At this time, you can enter in the browser address bar: http://localhost:8501/v1/models/ctpn_test_model , the result is shown as:

input http://localhost:8501/v1/models/ctpn_test_model/metadata , you can check your model:

3. Pass parameters to docker TF Serving for prediction

The link referenced by the code in this section cannot be found. If you are original, please contact me and I will add a reference.
The model I use is the CTPN model.

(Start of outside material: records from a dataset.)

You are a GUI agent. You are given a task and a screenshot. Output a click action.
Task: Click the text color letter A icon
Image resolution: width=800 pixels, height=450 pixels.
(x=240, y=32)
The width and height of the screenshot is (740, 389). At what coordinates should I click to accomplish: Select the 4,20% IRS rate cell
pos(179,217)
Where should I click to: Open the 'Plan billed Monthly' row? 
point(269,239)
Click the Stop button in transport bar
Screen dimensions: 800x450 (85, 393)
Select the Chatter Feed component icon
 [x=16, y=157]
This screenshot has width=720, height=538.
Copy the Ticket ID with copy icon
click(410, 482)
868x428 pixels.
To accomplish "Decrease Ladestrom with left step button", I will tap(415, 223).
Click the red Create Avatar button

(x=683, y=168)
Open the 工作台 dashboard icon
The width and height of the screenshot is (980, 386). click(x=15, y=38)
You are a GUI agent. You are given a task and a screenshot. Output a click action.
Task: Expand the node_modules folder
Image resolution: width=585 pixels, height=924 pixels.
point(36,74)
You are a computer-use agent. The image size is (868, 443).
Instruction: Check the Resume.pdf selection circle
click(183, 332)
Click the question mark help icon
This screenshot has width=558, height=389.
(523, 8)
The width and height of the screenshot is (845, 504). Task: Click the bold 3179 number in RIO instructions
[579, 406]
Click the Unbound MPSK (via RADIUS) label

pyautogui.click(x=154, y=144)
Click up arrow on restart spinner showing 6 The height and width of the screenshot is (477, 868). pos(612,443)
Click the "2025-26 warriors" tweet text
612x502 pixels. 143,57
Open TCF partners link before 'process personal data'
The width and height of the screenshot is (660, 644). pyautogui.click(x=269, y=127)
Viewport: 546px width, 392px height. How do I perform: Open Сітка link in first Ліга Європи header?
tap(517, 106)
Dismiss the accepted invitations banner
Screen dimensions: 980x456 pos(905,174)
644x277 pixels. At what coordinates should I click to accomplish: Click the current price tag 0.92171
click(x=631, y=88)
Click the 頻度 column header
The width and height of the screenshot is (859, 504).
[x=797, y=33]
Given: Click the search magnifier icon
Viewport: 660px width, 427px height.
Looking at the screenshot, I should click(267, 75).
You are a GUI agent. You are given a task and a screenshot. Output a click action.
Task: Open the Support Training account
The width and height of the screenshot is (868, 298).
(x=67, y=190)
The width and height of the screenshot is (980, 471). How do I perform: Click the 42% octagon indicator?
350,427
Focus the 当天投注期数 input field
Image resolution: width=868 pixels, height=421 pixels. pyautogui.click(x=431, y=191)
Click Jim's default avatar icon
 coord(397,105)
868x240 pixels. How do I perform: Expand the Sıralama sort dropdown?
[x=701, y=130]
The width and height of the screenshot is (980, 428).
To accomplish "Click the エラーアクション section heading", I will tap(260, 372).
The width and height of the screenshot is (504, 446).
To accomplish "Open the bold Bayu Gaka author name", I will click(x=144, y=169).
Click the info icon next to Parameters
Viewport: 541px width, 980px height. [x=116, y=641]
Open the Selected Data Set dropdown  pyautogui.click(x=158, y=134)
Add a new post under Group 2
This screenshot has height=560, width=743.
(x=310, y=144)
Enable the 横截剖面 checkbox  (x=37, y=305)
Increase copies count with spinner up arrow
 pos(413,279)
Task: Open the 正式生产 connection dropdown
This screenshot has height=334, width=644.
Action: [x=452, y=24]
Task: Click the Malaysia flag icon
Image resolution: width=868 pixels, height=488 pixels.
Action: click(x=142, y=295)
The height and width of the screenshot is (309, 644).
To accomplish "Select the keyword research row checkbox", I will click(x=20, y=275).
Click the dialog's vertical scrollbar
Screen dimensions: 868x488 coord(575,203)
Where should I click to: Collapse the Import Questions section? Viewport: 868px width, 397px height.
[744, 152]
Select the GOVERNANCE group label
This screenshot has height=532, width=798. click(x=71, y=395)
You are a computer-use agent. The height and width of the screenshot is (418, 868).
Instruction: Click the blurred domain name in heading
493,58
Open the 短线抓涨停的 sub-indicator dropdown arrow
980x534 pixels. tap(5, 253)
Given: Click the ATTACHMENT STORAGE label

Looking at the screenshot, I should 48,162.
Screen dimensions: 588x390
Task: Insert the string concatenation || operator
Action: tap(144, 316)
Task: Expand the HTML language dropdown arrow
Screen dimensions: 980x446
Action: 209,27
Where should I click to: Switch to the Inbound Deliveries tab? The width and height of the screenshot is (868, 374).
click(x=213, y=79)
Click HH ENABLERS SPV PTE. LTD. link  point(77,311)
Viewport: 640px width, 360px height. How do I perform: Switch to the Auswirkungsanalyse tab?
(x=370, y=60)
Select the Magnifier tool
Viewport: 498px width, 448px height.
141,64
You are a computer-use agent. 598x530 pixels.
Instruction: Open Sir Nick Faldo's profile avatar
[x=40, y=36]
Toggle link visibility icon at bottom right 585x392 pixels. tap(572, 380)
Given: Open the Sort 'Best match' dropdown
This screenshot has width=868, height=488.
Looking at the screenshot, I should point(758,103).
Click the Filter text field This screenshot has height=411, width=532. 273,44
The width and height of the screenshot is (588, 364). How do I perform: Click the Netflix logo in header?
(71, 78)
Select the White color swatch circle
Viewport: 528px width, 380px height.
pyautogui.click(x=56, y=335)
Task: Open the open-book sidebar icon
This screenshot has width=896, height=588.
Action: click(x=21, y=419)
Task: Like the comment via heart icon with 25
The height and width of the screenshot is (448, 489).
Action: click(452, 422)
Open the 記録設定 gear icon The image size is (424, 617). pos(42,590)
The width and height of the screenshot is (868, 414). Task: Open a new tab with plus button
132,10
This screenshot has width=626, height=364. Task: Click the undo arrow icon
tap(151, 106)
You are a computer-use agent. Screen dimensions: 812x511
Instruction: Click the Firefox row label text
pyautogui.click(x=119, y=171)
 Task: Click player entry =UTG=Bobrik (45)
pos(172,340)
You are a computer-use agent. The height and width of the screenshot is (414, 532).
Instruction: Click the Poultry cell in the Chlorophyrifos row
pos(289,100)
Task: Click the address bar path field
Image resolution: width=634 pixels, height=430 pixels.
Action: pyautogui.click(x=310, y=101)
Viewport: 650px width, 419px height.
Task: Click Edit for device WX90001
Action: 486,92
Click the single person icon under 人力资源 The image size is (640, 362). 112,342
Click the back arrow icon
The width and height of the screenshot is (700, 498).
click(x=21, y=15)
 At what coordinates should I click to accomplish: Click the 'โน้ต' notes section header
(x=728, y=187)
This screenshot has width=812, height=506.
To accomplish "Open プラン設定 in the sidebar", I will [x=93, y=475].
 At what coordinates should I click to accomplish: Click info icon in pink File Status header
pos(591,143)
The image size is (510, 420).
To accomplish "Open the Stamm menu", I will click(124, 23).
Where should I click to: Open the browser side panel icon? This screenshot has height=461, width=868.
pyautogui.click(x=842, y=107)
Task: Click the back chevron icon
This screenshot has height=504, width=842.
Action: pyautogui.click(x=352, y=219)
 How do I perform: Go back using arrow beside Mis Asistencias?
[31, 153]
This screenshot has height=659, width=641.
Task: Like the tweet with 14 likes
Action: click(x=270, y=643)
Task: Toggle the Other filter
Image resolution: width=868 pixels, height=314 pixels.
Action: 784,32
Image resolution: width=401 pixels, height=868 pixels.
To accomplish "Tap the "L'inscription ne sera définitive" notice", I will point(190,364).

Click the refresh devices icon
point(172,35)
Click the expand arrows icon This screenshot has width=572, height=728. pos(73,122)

As you can see from the above code, the model accepts two inputs "input_image" and "input"_ im_ Info 'to generate two outputs:' model '_ 0/cls_ Prob 'and' model_0/bbox_pred/Reshape_1’.

import cv2
import json
import numpy as np
import requests

def resize_image(img):
    img_size = img.shape
    im_size_min = np.min(img_size[0:2])
    im_size_max = np.max(img_size[0:2])

    im_scale = float(600) * 1.0 / float(im_size_min)
    if np.round(im_scale * im_size_max) > 1000:
        im_scale = float(1000) * 1.0 / float(im_size_max)
    new_h = int(img_size[0] * im_scale)
    new_w = int(img_size[1] * im_scale)

    new_h = new_h if new_h // 16 == 0 else (new_h // 16 + 1) * 16
    new_w = new_w if new_w // 16 == 0 else (new_w // 16 + 1) * 16

    re_im = cv2.resize(img, (new_w, new_h), interpolation=cv2.INTER_LINEAR)
    return re_im, (new_h * 1.0 / img_size[0], new_w * 1.0 / img_size[1])

# Get input data
file_path = '../main/data/demo/business_license_mask.jpeg'
im = cv2.imread(file_path)[:, :, ::-1]
img, (rh, rw) = resize_image(im)
img = np.expand_dims(img, axis=0)
print('img.shape:', img.shape)

img = img.astype('float16')
n, h, w, c = img.shape

im_info = np.array([h, w, c]).reshape([1, 3])

payload = {
    "inputs": {'info': im_info.tolist(), 'in': img.tolist()}

# sending post request to TensorFlow Serving server
r = requests.post('http://localhost:8501/v1/models/ctpn_test_model:predict', json=payload)
pred = json.loads(r.content.decode('utf-8'))


jsObj = json.dumps(pred)

fileObject = open('./pred.json', 'w')

Run the code and you can see that the result of the first run is error. You can go/ pred. Check the specific error causes in JSON. The last run was successful, and the results are placed in/ pred.json, you can view it yourself.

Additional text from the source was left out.